Doctor sidesteps HPCSA but still has R22m headache

A Gauteng doctor implicated in a R22m fraud case involving patients has secured a legal victory against the Health Professions Council of SA by arguing it did not have jurisdiction to find him guilty of professional misconduct.

According to a Times Select report, Dr David Stephen Grieve has been embroiled in allegations of fraud for more than a decade, with claims that, from 2004 to 2009, he persuaded several patients and former patients to invest in a company in which he was a director. However, he allegedly knew the company was in financial distress and that it was set to be liquidated, and moved the funds into his private bank account.

The report says while the criminal case against him continued, the HPCSA’s professional conduct committee launched an inquiry in 2014 into his conduct for allegedly bringing the medical profession into disrepute. Throughout those proceedings, Grieve insisted the committee had no jurisdiction over him for his actions outside of the medical profession and approached the Gauteng High Court (Johannesburg) for relief. Grieve had argued the charges were ‘entirely unrelated to the health profession'.

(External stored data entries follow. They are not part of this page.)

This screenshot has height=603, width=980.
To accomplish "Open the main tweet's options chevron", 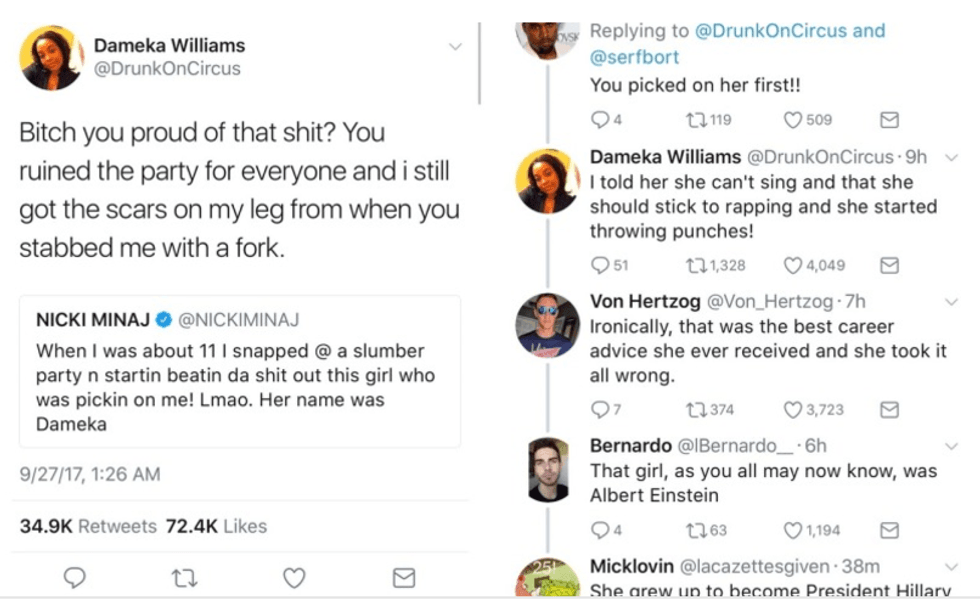I will 455,46.
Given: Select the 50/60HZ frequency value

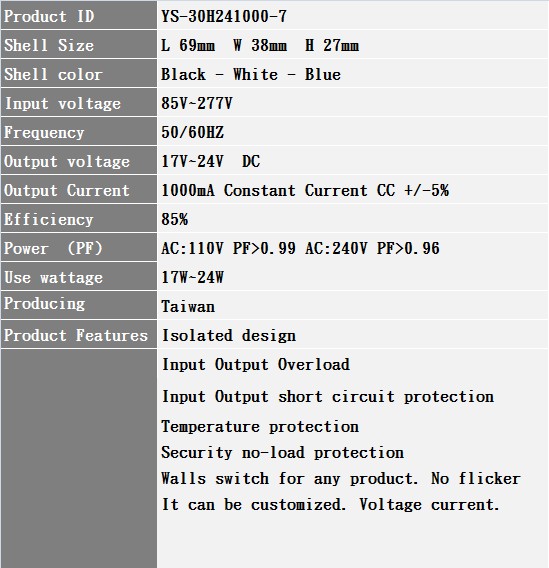Looking at the screenshot, I should pyautogui.click(x=192, y=132).
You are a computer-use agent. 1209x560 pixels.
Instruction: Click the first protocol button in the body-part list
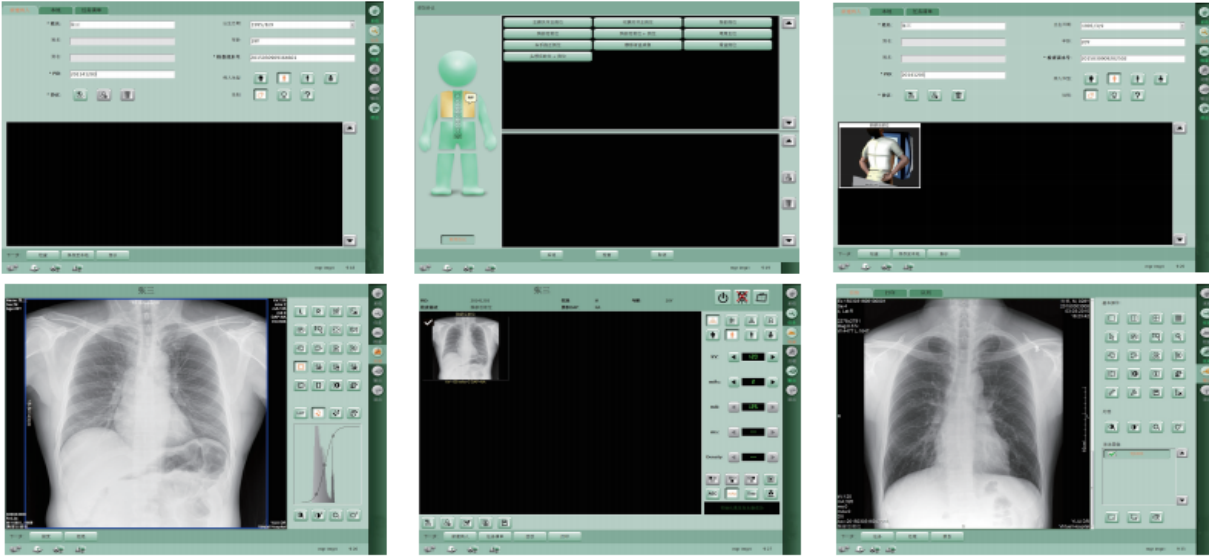(547, 22)
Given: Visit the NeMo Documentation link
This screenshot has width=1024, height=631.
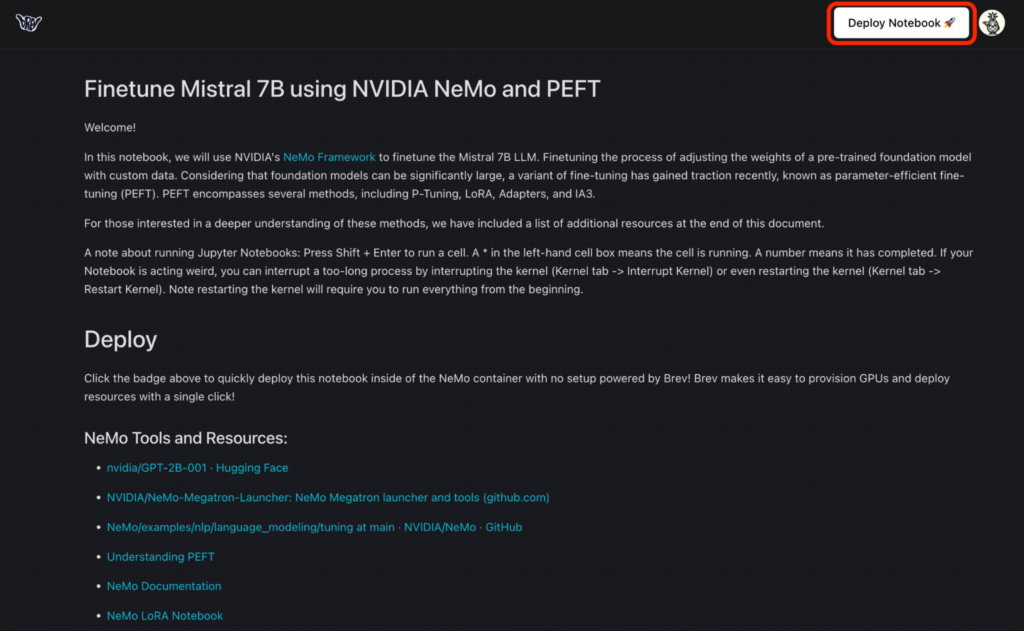Looking at the screenshot, I should click(164, 586).
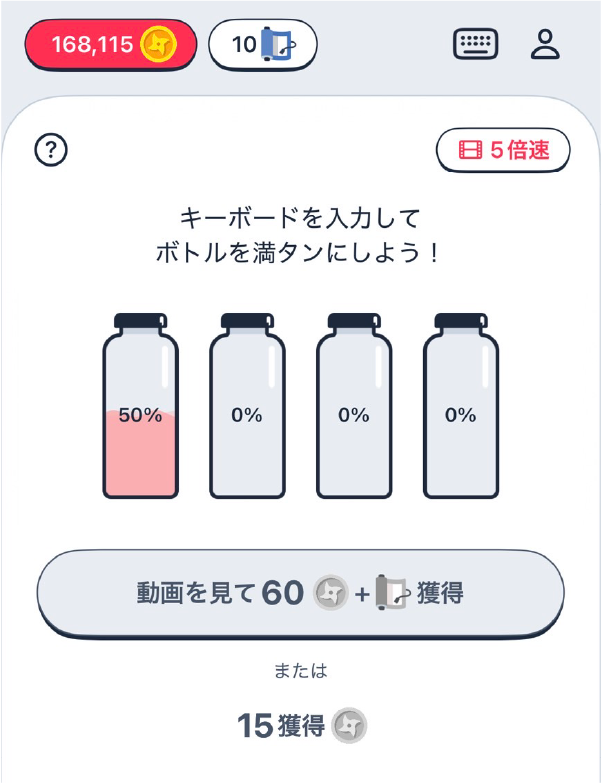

The report says Judge Nomsa Khumalo ruled 'the conduct (Grieve is accused of) must significantly have something to do with him as a health professional or the performance of his duties as a health practitioner'. And she asked: 'Would the HPCSA have charged Grieve had the companies not been in distress?’ The judge ruled that not only was the committee found not to have jurisdiction over Grieve’s matter currently, the HPCSA was also ordered to pay the costs of the application.